電線ケーブルが宙でくねり、モリに追随するように尾を引いた。
モリは見事に背中をとらえ、九尾の狐の体が大きく痙攣した。
ゼウスが何アンペアまで電流を上げられるのか知らないが、明らかに風太は敵を仕留めようとしている。

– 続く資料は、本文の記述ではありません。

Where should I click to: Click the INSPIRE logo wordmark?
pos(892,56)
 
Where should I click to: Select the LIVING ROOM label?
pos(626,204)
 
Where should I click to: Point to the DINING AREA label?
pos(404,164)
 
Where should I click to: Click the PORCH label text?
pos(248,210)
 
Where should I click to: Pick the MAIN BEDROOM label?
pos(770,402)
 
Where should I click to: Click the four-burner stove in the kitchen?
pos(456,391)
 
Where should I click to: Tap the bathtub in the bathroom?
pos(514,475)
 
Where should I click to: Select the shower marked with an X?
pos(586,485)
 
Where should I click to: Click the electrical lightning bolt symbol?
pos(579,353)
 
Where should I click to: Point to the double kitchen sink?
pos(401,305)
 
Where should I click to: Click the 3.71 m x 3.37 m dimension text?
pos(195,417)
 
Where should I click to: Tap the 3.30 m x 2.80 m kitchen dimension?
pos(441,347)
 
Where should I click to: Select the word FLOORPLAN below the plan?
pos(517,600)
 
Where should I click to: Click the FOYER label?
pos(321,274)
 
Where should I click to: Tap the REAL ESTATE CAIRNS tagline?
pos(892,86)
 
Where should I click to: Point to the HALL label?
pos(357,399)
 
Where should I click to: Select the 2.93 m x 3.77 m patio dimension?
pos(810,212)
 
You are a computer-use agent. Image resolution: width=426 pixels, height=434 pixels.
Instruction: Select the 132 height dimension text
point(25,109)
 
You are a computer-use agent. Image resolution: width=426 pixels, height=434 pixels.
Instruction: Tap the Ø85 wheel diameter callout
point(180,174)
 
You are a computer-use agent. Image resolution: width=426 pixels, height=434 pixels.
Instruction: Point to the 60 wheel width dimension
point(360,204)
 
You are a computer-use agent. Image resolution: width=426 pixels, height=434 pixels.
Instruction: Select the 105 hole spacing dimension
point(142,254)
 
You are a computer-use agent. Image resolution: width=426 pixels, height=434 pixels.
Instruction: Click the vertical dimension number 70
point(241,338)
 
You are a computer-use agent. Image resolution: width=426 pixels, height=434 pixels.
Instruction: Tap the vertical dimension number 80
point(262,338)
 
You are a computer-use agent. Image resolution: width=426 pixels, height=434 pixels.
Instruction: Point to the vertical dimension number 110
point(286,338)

苦し紛れに、九尾の狐が振り向きざま、前足でケーブルをふり払う。
切断されたケーブルから短絡の火花が散った。
俺はヤマアラシの超合金の針を残らずお見舞いする。
『波状攻撃!!』
車をバックさせながら、風太は手を緩めない。
レーザー光線が断続的に直射する。
そこに、別のレーザー光線も合流した。
『一斉攻撃!!!!』
茜が叫んだ。
レーザー光線が光の束になり、九尾の狐を一斉照射する。
煙が上がり、焦げた臭いがした。
明らかに、九尾の狐はひるんでいた。まさしく、死闘だった。
『攻撃用ドローンも飛ばしなさい!!』
茜が風太に指示を出す。
『はい~!』
これはゼウスにしかない。風太が急ピッチで操作しようとした。